── Task data ──

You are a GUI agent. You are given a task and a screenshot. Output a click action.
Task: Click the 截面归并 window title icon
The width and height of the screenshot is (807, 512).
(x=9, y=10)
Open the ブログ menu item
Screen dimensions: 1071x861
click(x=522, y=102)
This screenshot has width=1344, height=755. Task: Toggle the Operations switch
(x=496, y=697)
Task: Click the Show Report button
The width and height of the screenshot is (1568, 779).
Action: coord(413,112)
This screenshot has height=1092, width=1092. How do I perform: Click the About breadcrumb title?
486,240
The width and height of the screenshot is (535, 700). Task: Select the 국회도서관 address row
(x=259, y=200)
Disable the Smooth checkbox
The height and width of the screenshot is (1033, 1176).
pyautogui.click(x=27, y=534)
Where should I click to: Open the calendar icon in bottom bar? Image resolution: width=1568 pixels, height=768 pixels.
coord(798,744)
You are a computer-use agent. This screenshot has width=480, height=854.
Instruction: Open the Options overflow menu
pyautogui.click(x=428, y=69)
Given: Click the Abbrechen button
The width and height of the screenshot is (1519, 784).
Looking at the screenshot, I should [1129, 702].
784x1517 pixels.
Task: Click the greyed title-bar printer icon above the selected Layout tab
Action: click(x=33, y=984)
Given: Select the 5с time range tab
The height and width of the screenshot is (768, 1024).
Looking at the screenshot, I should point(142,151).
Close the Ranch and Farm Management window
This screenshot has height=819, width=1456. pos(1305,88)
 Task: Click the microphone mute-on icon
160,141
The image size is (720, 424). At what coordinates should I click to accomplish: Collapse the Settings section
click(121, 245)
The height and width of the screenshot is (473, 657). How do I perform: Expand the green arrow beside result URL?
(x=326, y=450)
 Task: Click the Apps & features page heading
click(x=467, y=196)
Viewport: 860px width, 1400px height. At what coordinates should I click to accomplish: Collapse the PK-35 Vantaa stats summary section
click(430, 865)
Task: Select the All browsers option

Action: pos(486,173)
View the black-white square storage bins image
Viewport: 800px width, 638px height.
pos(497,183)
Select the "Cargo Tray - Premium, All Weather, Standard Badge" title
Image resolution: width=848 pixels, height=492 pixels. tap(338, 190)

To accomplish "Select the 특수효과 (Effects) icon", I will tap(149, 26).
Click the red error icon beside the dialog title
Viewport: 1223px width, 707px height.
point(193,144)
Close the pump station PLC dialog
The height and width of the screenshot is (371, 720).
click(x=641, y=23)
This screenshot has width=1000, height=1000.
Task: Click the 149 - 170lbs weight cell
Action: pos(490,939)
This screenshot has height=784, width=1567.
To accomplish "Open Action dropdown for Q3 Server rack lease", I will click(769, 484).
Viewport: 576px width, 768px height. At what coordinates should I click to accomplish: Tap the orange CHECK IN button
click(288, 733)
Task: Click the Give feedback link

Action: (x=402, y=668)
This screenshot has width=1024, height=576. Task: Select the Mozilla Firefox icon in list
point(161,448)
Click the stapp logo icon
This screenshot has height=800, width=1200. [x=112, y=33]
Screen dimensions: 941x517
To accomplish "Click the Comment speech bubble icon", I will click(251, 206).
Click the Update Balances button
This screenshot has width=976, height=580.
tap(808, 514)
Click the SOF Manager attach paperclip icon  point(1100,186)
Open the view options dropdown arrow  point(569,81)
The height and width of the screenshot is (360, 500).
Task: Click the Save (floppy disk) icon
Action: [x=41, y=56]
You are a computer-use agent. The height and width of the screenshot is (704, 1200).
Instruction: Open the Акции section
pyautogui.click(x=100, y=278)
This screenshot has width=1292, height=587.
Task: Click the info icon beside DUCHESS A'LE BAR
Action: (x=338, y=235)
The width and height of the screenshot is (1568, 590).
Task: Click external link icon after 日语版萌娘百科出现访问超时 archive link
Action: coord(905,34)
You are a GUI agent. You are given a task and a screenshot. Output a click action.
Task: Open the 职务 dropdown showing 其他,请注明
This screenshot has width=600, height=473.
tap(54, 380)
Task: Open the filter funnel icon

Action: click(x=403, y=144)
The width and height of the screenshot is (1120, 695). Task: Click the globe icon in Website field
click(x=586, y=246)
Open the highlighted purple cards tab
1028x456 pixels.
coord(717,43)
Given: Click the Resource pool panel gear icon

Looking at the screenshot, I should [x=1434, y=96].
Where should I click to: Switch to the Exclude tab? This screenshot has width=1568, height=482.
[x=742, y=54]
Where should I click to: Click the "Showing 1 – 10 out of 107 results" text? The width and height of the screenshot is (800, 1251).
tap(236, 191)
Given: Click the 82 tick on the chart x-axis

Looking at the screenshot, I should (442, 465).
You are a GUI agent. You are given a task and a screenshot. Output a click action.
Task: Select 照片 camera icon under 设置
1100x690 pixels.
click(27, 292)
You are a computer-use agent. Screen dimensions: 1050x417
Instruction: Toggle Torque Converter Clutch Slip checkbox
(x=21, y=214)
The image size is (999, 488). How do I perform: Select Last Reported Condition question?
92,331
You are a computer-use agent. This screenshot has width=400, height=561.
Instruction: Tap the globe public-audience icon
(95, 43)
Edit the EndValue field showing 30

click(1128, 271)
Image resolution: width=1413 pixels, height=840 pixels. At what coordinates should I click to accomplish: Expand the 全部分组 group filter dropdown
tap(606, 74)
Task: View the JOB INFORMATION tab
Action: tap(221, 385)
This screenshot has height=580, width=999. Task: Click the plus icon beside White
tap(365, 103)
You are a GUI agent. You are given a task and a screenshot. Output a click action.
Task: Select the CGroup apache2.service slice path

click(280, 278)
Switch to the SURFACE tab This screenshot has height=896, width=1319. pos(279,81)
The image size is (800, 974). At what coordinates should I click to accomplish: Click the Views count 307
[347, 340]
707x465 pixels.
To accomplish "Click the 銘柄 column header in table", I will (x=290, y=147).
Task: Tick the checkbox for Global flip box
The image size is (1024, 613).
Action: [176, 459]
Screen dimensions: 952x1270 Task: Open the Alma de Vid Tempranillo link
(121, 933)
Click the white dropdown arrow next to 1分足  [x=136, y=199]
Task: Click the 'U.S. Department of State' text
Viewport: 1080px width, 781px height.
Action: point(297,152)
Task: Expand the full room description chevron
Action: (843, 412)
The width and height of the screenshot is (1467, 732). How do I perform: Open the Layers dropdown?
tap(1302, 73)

───

Return exactly the run of lines that opens with the one containing "Instruction: Tap the" and closes with the last line of the records above.

Instruction: Tap the globe public-audience icon
(95, 43)
Edit the EndValue field showing 30

click(1128, 271)
Image resolution: width=1413 pixels, height=840 pixels. At what coordinates should I click to accomplish: Expand the 全部分组 group filter dropdown
tap(606, 74)
Task: View the JOB INFORMATION tab
Action: tap(221, 385)
This screenshot has height=580, width=999. Task: Click the plus icon beside White
tap(365, 103)
You are a GUI agent. You are given a task and a screenshot. Output a click action.
Task: Select the CGroup apache2.service slice path

click(280, 278)
Switch to the SURFACE tab This screenshot has height=896, width=1319. pos(279,81)
The image size is (800, 974). At what coordinates should I click to accomplish: Click the Views count 307
[347, 340]
707x465 pixels.
To accomplish "Click the 銘柄 column header in table", I will (x=290, y=147).
Task: Tick the checkbox for Global flip box
The image size is (1024, 613).
Action: [176, 459]
Screen dimensions: 952x1270 Task: Open the Alma de Vid Tempranillo link
(121, 933)
Click the white dropdown arrow next to 1分足  [x=136, y=199]
Task: Click the 'U.S. Department of State' text
Viewport: 1080px width, 781px height.
Action: point(297,152)
Task: Expand the full room description chevron
Action: (843, 412)
The width and height of the screenshot is (1467, 732). How do I perform: Open the Layers dropdown?
tap(1302, 73)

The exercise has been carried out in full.